North Korea routinely criticizes South Korean culture and its capitalist system.
Image: TOPSHOT-SKOREA-US-TELEVISION-SOCIAL-SQUIDGAME
Netflix smash hit "Squid Game" blends a tight plot, social allegory and uncompromising violence to create the latest South Korean cultural phenomenon to go global.Yougkyu Park / AFP - Getty Images

From Seoul to San Francisco, hit South Korean Netflix series “Squid Game” has become a hot topic of conversation in recent weeks. Now, North Korea is weighing in.

A North Korean propaganda website published an article Tuesday arguing that the series reveals that life in South Korea is "infested by the rules of survival of the fittest, corruption and immorality."

"The audience feel sad about the reality of South Korean society, which is becoming a brutal situation where humanity is destroyed in the extreme competition," the article published on the website Arirang Meari said of the dystopian drama.

Made in South Korea, the nine-part series has become a global sensation and Netflix's most-watched series. It follows 456 cash-strapped contestants, including a North Korean defector, as they compete for some $38 million in prize money by playing a series of traditional Korean children’s games, only to find that elimination from each round means death. 

Released last month, the show, though wildly popular in South Korea, also hit a nerve for its cruel depiction of the problem of personal debt and the difficulty of paying it off in the country.

North Korea routinely criticizes South Korean culture and its capitalist system, contrasting it with its false depiction of itself as an egalitarian society.

"Squid Game" follows "Parasite," the 2020 Oscar winner for best picture, which also focused on themes of inequality in South Korea, following a poor family of grifters who worm their way into the lives of a rich but naïve household.  

At the time, the movie was described by one pro-North Korea newspaper based in Japan as a masterpiece that "starkly exposed the reality" of the rich-poor gap in the country, according to Reuters.

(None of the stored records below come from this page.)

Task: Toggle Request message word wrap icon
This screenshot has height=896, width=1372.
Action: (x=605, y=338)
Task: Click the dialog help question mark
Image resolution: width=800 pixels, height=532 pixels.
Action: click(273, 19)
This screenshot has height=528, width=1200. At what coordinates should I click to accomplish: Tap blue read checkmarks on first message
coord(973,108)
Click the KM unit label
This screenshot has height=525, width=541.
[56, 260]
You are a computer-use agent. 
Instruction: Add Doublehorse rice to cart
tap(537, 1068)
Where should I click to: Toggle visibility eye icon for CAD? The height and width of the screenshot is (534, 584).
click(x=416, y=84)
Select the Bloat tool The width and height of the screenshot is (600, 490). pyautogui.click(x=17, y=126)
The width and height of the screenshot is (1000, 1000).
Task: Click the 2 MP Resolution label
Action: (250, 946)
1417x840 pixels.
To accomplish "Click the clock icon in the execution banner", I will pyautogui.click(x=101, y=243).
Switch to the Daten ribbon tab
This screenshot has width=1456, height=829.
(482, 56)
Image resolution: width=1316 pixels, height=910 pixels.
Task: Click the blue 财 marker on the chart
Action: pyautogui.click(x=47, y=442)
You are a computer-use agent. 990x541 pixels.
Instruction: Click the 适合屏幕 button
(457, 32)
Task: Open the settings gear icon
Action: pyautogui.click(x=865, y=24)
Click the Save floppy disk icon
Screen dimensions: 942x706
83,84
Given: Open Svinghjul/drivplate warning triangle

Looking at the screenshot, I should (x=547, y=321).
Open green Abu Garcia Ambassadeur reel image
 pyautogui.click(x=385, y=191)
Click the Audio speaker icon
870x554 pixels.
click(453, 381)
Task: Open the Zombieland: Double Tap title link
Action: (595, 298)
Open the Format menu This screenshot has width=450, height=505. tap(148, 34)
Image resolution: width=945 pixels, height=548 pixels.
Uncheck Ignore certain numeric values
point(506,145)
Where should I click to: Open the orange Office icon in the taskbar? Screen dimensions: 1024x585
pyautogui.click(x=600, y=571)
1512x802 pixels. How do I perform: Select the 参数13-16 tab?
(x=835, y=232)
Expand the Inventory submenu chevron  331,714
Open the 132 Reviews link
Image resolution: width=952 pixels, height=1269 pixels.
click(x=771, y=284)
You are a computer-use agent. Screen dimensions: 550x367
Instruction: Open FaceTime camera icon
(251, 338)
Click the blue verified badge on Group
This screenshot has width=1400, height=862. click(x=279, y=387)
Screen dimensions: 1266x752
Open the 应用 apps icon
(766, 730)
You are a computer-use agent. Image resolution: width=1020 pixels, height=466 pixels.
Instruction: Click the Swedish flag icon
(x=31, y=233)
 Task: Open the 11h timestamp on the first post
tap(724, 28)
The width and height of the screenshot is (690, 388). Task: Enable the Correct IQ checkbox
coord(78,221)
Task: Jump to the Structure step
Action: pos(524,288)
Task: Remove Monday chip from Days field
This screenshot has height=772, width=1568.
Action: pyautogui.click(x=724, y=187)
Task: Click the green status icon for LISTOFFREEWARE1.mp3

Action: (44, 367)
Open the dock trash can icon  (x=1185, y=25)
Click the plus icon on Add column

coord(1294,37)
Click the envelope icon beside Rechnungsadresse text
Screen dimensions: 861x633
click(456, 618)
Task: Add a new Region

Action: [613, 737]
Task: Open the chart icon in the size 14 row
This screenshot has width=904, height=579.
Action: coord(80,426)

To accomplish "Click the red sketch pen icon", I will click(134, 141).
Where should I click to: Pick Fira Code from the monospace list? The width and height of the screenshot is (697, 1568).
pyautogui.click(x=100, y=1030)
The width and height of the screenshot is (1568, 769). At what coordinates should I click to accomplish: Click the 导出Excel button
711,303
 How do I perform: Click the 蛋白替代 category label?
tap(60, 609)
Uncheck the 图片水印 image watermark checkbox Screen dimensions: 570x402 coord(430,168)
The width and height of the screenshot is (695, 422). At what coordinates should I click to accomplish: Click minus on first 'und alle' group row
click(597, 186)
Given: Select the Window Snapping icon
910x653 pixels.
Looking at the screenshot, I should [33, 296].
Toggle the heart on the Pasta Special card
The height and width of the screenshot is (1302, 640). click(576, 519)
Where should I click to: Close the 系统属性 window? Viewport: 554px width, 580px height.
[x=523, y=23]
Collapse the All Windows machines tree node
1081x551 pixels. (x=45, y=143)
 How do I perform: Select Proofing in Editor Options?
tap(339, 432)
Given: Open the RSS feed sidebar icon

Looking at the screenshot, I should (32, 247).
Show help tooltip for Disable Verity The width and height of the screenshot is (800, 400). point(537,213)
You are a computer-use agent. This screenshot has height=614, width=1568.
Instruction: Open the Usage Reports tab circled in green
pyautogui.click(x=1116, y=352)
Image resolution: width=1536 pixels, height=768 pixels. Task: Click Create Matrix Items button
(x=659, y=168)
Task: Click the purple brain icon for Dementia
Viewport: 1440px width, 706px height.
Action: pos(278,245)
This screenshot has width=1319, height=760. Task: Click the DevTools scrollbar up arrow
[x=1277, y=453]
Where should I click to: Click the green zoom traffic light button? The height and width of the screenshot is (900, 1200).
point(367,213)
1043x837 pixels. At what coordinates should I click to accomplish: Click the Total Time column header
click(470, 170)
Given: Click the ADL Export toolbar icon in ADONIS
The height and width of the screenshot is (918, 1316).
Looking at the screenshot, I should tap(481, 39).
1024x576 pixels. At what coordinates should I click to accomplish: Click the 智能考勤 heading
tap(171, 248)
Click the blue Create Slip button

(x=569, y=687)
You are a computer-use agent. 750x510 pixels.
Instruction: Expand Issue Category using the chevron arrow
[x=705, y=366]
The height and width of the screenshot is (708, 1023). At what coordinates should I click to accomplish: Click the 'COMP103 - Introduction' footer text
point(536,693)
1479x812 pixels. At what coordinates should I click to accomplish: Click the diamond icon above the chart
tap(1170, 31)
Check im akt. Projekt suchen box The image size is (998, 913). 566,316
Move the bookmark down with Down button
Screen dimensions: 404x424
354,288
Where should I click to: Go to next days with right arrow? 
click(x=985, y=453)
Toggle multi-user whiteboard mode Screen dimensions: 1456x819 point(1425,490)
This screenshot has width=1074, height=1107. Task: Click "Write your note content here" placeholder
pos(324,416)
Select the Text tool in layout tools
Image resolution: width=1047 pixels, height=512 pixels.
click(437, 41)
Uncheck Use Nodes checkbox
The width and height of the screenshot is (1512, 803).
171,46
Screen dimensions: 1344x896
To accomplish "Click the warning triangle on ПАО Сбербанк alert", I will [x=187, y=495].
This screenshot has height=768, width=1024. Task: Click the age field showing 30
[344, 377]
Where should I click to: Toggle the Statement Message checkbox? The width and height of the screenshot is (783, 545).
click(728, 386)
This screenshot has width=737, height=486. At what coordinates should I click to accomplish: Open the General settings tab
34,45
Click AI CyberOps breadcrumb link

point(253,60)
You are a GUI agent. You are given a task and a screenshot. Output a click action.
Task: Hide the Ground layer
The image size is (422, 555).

Influence from abroad and outside information are seen as threats to North Korean leadership, and the country’s leader, Kim Jong Un, has long been ordering his citizens to shun foreign influence, from fashion to dance moves.

In June, Kim branded K-pop a "vicious cancer," according to KCNA, North Korea’s state media agency. In July, an editorial published in the country’s official newspaper, Rodong Sinmun, told young North Koreans to avoid using "dangerous" slang from South Korea, according to South Korea’s Yonhap News Agency.

SKOREA-US-TELEVISION-SOCIAL-NETFLIX
Pedestrians cross the road beneath a large Netflix sign in Seoul, South Korea, on Thursday. Antony Wallace / AFP via Getty Images

A new law introduced in December calls for up to 15 years in labor camps for those caught accessing South Korean entertainment and threatens the death penalty for those caught distributing it, according to KCNA.

But life in North Korea is far from a socialist utopia. The ruling regime is widely regarded as one of the most repressive on the planet, relying on political prison camps to quash dissent. It is also grappling with food shortages and an economic crisis, worsened by international sanctions aimed at pressuring North Korea to abandon its nuclear ambition.